Comment by dybber
6 days ago
I have run a codeclub for 10 years. Here’s some quick thoughts:
- Make them curious, if they are curious they will teach themselves. Example: don’t tell them what a for loop is, make a project where they really need it, but let them first to write it very verbosely without loops, then they will almost invent it themselves and be relived when you teach them (same style can be applied to most things)
- make projects that have low entry level, but where they can improve it infinitely. E.g. build an aquarium simulator or a city simulator using p5.js
- make them collaborate with other kids if possible, often they learn better from their peers than listening to their parents. Facilitate collaboration, and help them come up with more and more difficult projects, that require more and more of them, so they don’t stay on the same level too long
These are awesome pointers. I especially agree with your first point about writing verbosely - I would do this all the time when I was teaching kids. I would copy and paste things and write all kinds of hairy logic, so they can see how useful it is to use different syntax and apply some refactoring.
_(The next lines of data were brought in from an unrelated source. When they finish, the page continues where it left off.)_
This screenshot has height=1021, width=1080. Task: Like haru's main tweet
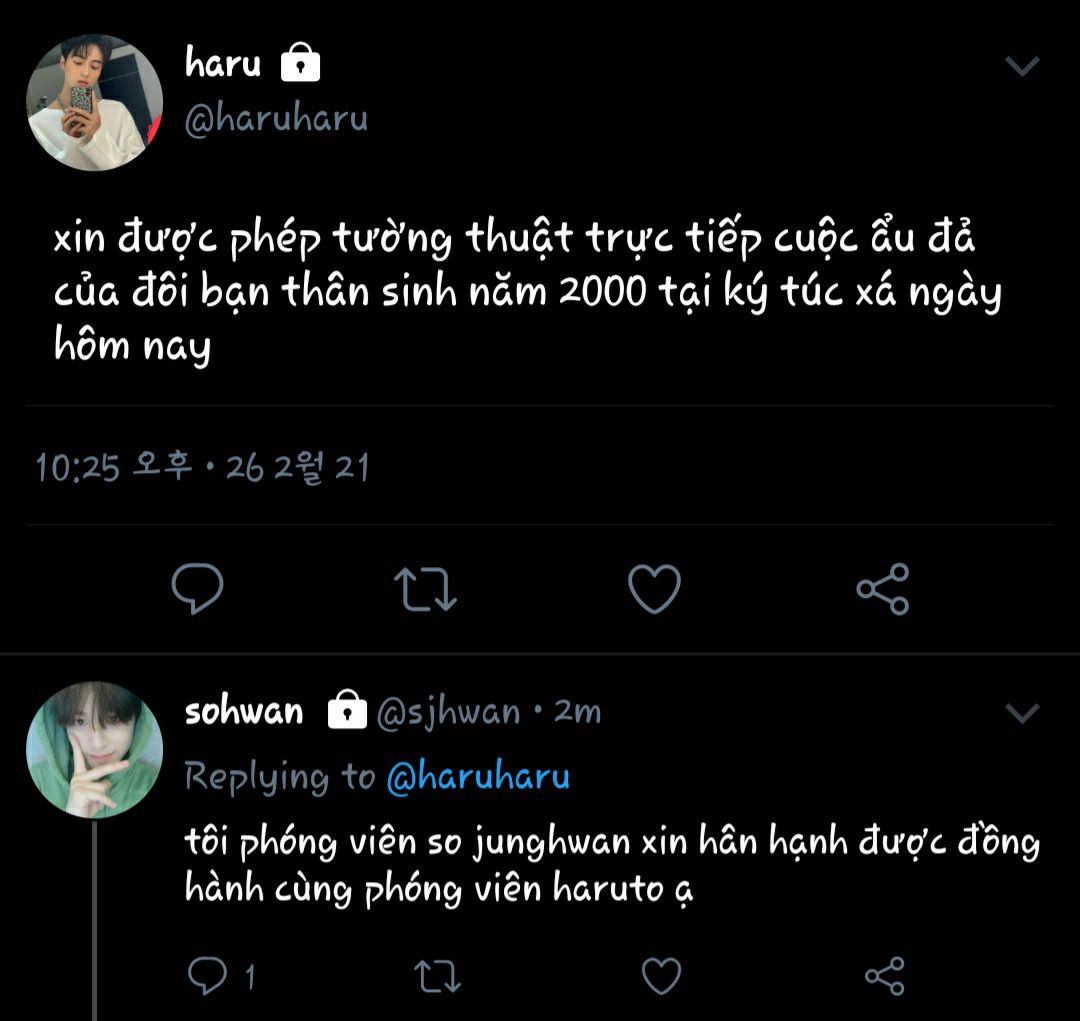coord(654,588)
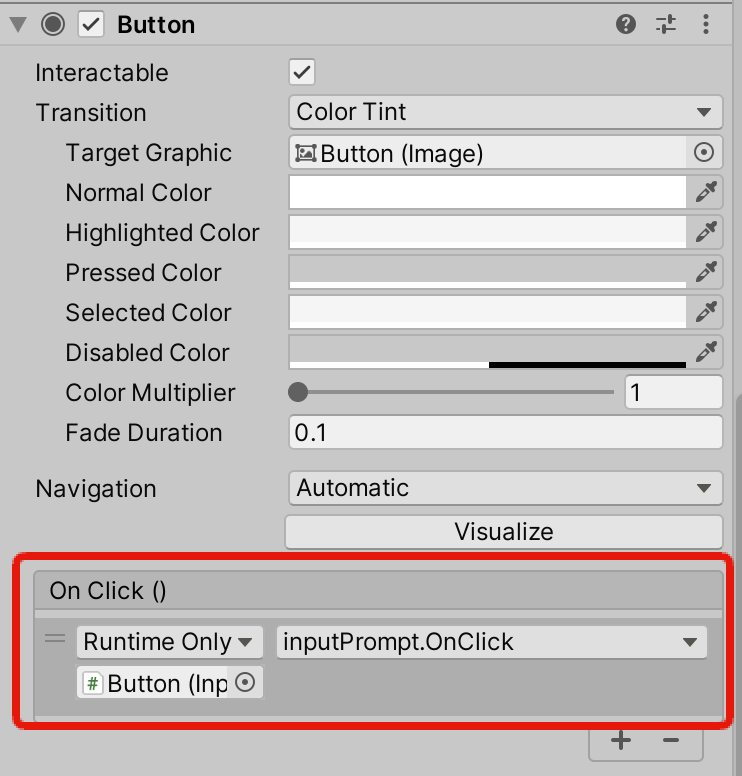Click the Pressed Color eyedropper icon
Image resolution: width=742 pixels, height=776 pixels.
coord(706,272)
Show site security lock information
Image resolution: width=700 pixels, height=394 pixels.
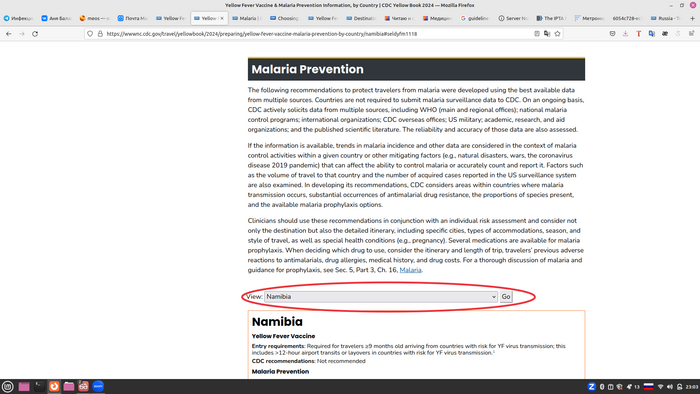click(100, 34)
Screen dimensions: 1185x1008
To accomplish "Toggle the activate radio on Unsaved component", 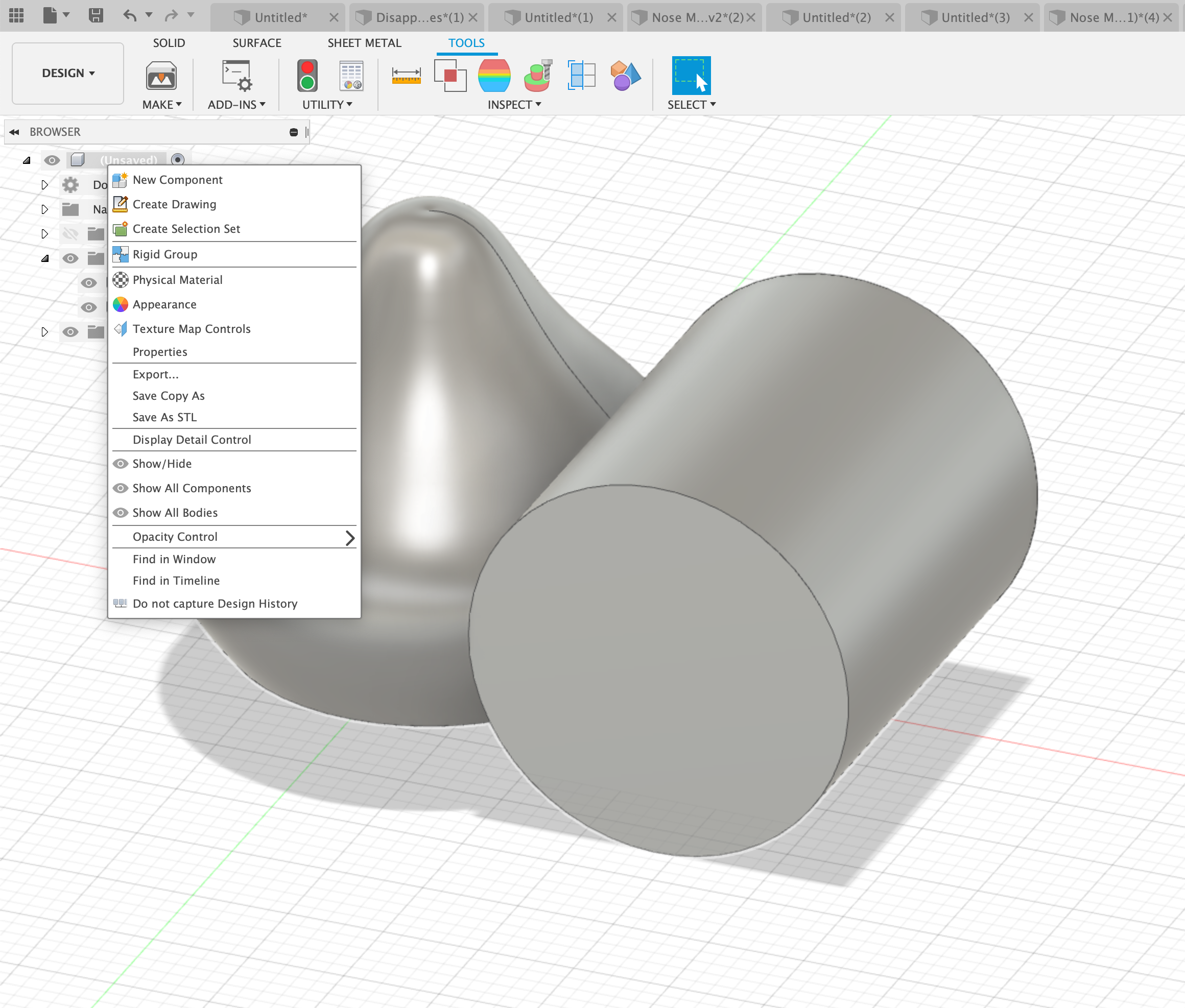I will (178, 160).
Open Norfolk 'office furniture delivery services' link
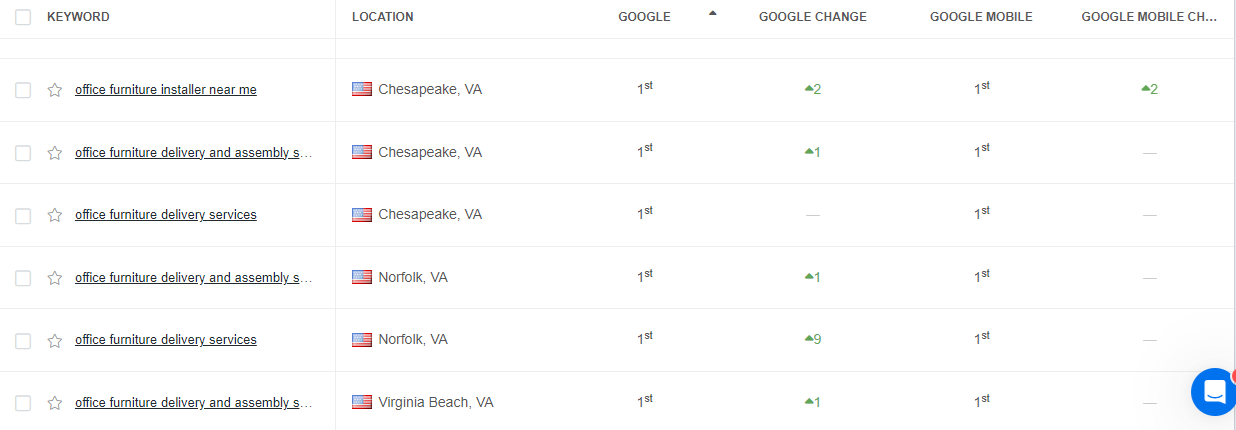The width and height of the screenshot is (1236, 430). [x=166, y=340]
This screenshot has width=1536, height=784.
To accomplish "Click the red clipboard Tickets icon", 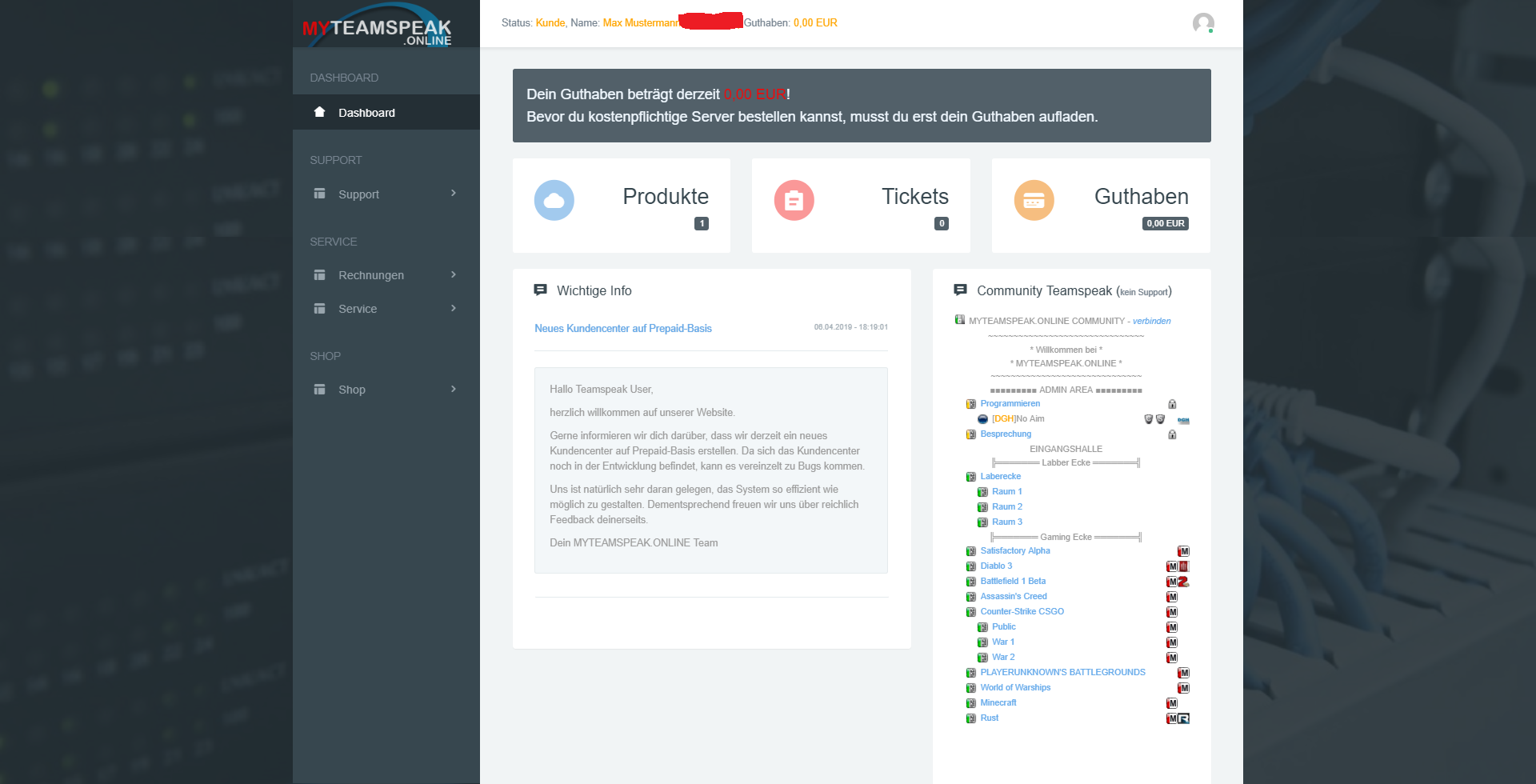I will point(794,201).
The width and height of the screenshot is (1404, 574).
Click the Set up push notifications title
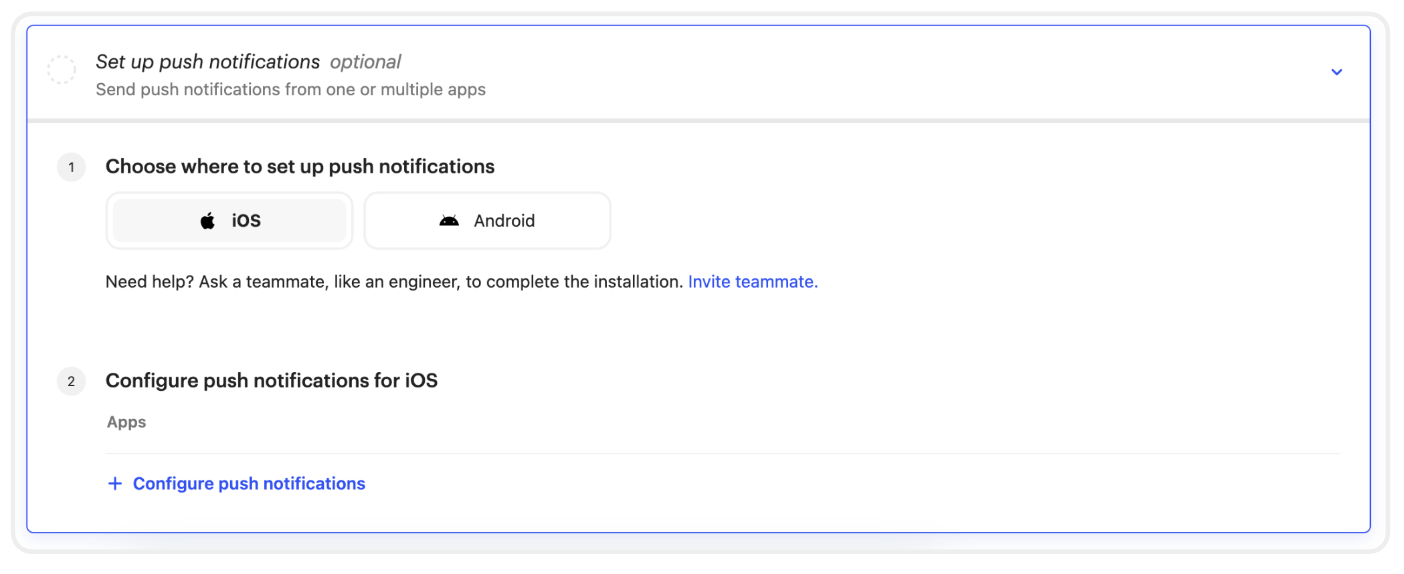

I still do that at 38 - I often write something, copy-paste and edit something, and do it a few times until I figure out exactly what needs looping over. It's not always clear if you use coding as part of understanding the problem domain.
This is pretty much the answer.
- I made this little thing with 100 levels, each easy enough to do in 30 seconds to 2 minutes: https://akkartik.name/post/2024-10-26-devlog. My kid has zero patience for lecturing, and this is me trying to sneak through that filter.
- When you get to the end, it turns out you're pretty close to a game of Pong or Snake, and it's been interesting to see people build toward one vs the other. I've been obsessed with Snake lately, alternating between playing it and hacking on it: https://merveilles.town/@akkartik/114547652849162554
p5 first sparked my interest in programming 10+ years ago when I was in secondary school. Definitely recommend.